I spent just over eight years living in Massachusetts and when I moved back to Los Angeles, one of my very first meals was brunch at Campanile. Why Campanile? It was and continues to be a classic LA institution. Brunch, lunch, or dinner, you can expect a solid meal. Campanile doesn't chase trends, whether it be pork belly, foam, deconstruction, or [insert cool, but overplayed need to die food trend of 2000s].
The focus on good cooking, high quality ingredients, and simplicity is what has allowed Campanile to succeed for so long and become an Los Angeles institution. You know what to expect when you eat here. It is comfort food at its highest level and it doesn't stray far outside the lines.
It's a good thing the La Brea Bakery is their neighbor. That broth is like crack and you'll want a lot of carb rich bread to soak it up.

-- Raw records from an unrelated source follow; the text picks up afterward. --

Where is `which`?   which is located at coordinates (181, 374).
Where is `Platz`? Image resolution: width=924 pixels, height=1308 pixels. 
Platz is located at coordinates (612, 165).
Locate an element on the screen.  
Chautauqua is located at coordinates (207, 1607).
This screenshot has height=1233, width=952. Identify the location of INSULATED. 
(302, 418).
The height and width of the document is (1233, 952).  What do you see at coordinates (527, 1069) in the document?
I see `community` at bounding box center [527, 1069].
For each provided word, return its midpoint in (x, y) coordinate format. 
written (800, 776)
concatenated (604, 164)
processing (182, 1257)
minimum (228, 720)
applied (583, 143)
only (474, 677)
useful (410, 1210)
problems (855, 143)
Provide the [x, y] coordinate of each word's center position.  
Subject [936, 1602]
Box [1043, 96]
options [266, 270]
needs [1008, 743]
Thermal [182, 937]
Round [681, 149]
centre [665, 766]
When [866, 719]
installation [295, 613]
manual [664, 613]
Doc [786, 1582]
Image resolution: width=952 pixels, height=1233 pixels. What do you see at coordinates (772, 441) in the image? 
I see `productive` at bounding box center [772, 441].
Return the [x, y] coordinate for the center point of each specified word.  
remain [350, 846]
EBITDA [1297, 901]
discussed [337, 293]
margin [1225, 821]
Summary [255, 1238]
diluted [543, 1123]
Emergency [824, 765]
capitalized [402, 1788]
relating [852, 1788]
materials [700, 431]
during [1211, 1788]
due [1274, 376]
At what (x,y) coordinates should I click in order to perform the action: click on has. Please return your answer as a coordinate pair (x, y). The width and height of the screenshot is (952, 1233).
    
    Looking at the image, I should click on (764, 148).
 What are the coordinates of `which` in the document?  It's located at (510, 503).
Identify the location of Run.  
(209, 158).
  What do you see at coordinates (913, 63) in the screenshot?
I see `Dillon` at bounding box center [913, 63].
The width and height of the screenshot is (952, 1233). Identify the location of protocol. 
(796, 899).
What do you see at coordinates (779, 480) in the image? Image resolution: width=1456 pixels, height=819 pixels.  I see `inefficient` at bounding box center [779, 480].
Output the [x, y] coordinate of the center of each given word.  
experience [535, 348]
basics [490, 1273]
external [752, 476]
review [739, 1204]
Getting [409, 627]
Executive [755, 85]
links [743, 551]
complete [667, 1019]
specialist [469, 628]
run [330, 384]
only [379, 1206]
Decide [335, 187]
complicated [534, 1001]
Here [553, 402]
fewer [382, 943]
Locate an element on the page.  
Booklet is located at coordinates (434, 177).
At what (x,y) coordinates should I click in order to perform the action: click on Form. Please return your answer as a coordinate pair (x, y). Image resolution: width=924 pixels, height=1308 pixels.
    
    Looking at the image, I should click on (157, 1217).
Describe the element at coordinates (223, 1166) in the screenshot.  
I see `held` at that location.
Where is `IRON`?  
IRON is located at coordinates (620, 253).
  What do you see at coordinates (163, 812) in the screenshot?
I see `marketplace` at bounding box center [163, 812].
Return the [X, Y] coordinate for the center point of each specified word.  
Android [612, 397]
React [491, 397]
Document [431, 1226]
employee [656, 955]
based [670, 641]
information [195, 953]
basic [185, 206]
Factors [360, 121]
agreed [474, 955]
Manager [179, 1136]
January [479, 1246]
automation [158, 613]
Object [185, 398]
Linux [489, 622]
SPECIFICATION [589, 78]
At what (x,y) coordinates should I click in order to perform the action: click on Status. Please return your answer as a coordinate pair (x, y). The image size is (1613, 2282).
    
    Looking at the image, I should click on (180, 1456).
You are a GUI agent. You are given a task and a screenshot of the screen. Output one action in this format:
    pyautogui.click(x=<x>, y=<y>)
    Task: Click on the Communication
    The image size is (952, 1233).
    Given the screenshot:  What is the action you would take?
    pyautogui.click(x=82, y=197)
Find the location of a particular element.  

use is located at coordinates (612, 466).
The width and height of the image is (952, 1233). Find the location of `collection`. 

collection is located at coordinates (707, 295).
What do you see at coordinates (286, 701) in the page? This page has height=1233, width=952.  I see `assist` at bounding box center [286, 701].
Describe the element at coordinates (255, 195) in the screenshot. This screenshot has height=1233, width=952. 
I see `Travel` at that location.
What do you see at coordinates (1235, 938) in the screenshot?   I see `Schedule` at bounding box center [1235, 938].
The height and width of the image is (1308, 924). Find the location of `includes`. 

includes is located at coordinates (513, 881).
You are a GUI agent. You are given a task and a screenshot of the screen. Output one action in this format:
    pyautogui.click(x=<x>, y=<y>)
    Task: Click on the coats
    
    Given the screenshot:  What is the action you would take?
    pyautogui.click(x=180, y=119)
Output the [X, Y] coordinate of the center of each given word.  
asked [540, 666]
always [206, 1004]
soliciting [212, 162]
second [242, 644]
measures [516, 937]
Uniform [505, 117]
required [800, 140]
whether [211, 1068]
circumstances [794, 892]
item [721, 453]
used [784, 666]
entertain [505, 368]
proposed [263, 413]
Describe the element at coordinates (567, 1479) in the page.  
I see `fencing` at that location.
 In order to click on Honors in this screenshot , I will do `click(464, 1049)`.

I have an unnatural fear that pork chops are going to be too dry. I can rest easy knowing that the pork chop at Campanile is anything but dry.
It's always a bad idea to work on these posts at night. Staring at this pic made me really hungry. There was something about the cut of this prime rib that was different from other prime ribs I have had in the past. An end/top piece maybe? If that's the case, now I know why people order the end piece at Lawry's.
The concept of dining "inside" an enclosed courtyard can be lost on those who aren't paying attention. It is an absolutely beautiful space that was originally built in 1929 for Charlie Chaplin. When La Brea Bakery and Camapnile took over the space in 1989, they renovated the entire space and converted the outdoor courtyard into what is the dining room today. If for nothing else, the location is worth a visit.
This stuff didn't come out of a box. A fluffy cloud from heaven is what this mashed potato tastes like.
Service at Campanile is impeccable. It is what you come to expect from a restaurant of this caliber. The staff is regularly checking to make sure that your coffee is topped off, your water glass refilled, and that you are having an enjoyable dining experience. Whether you're a first timer or a regular, you always feel at home when you step in. There are but a handful of restaurants that excel in food, service, and setting, and Campanile sits near the top. It is not the newest kid on the block and it might not have the flashiest toys, but there is no need for any of those smoke and mirrors.
Good Food + Good Service + No Gimmicks = Staying Power
All that is left for us to ponder now is if Mark Peel's new establishment, The Tar Pit Bar, will have the same staying power as its older sibling Campanile Restaurant.